- _Brief_: Copy the following lines, changing nothing.

★ ★ ★ ★ ★

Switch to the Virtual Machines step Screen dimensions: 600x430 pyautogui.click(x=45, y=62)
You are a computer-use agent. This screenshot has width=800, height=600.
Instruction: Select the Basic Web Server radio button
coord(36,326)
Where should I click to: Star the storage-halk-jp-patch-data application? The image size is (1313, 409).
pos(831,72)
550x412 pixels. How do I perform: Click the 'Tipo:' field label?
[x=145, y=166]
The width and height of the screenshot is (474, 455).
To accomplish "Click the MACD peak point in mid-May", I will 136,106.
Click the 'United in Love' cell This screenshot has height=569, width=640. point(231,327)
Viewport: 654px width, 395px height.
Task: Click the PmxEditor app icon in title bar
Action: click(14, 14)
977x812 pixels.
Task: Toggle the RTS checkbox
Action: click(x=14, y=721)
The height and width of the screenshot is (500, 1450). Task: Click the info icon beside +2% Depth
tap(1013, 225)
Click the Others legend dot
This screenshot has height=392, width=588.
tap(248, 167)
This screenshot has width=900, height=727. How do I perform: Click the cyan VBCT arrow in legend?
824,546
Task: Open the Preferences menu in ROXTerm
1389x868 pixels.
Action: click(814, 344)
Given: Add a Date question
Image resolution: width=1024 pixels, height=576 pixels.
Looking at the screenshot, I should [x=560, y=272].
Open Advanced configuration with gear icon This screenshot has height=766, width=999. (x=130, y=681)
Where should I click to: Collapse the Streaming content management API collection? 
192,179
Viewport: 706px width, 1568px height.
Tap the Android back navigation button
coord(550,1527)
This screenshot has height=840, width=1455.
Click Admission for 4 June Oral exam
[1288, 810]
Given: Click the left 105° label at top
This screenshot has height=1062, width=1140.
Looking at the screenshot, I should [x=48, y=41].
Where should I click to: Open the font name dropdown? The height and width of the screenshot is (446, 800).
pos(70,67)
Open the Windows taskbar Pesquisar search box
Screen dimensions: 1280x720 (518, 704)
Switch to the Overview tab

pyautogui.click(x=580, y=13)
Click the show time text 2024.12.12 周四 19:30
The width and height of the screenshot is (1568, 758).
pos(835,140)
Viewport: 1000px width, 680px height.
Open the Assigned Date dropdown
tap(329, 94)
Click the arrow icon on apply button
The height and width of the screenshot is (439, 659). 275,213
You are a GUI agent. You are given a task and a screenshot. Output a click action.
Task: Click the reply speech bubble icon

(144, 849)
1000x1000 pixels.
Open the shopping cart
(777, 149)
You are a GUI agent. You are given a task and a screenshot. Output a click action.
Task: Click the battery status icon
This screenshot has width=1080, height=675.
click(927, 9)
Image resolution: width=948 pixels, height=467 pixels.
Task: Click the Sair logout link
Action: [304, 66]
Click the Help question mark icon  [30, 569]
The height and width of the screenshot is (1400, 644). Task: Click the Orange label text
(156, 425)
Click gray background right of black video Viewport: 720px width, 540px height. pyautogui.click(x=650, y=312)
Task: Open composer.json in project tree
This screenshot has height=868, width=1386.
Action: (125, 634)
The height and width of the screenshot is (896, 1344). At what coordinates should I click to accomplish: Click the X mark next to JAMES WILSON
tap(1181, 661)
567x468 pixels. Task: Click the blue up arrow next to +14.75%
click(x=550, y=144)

★ ★ ★ ★ ★

- _Exercise result_:
Switch to the Virtual Machines step Screen dimensions: 600x430 pyautogui.click(x=45, y=62)
You are a computer-use agent. This screenshot has width=800, height=600.
Instruction: Select the Basic Web Server radio button
coord(36,326)
Where should I click to: Star the storage-halk-jp-patch-data application? The image size is (1313, 409).
pos(831,72)
550x412 pixels. How do I perform: Click the 'Tipo:' field label?
[x=145, y=166]
The width and height of the screenshot is (474, 455).
To accomplish "Click the MACD peak point in mid-May", I will 136,106.
Click the 'United in Love' cell This screenshot has height=569, width=640. point(231,327)
Viewport: 654px width, 395px height.
Task: Click the PmxEditor app icon in title bar
Action: click(14, 14)
977x812 pixels.
Task: Toggle the RTS checkbox
Action: click(x=14, y=721)
The height and width of the screenshot is (500, 1450). Task: Click the info icon beside +2% Depth
tap(1013, 225)
Click the Others legend dot
This screenshot has height=392, width=588.
tap(248, 167)
This screenshot has width=900, height=727. How do I perform: Click the cyan VBCT arrow in legend?
824,546
Task: Open the Preferences menu in ROXTerm
1389x868 pixels.
Action: click(814, 344)
Given: Add a Date question
Image resolution: width=1024 pixels, height=576 pixels.
Looking at the screenshot, I should [x=560, y=272].
Open Advanced configuration with gear icon This screenshot has height=766, width=999. (x=130, y=681)
Where should I click to: Collapse the Streaming content management API collection? 
192,179
Viewport: 706px width, 1568px height.
Tap the Android back navigation button
coord(550,1527)
This screenshot has height=840, width=1455.
Click Admission for 4 June Oral exam
[1288, 810]
Given: Click the left 105° label at top
This screenshot has height=1062, width=1140.
Looking at the screenshot, I should [x=48, y=41].
Where should I click to: Open the font name dropdown? The height and width of the screenshot is (446, 800).
pos(70,67)
Open the Windows taskbar Pesquisar search box
Screen dimensions: 1280x720 (518, 704)
Switch to the Overview tab

pyautogui.click(x=580, y=13)
Click the show time text 2024.12.12 周四 19:30
The width and height of the screenshot is (1568, 758).
pos(835,140)
Viewport: 1000px width, 680px height.
Open the Assigned Date dropdown
tap(329, 94)
Click the arrow icon on apply button
The height and width of the screenshot is (439, 659). 275,213
You are a GUI agent. You are given a task and a screenshot. Output a click action.
Task: Click the reply speech bubble icon

(144, 849)
1000x1000 pixels.
Open the shopping cart
(777, 149)
You are a GUI agent. You are given a task and a screenshot. Output a click action.
Task: Click the battery status icon
This screenshot has width=1080, height=675.
click(927, 9)
Image resolution: width=948 pixels, height=467 pixels.
Task: Click the Sair logout link
Action: [304, 66]
Click the Help question mark icon  [30, 569]
The height and width of the screenshot is (1400, 644). Task: Click the Orange label text
(156, 425)
Click gray background right of black video Viewport: 720px width, 540px height. pyautogui.click(x=650, y=312)
Task: Open composer.json in project tree
This screenshot has height=868, width=1386.
Action: (125, 634)
The height and width of the screenshot is (896, 1344). At what coordinates should I click to accomplish: Click the X mark next to JAMES WILSON
tap(1181, 661)
567x468 pixels. Task: Click the blue up arrow next to +14.75%
click(x=550, y=144)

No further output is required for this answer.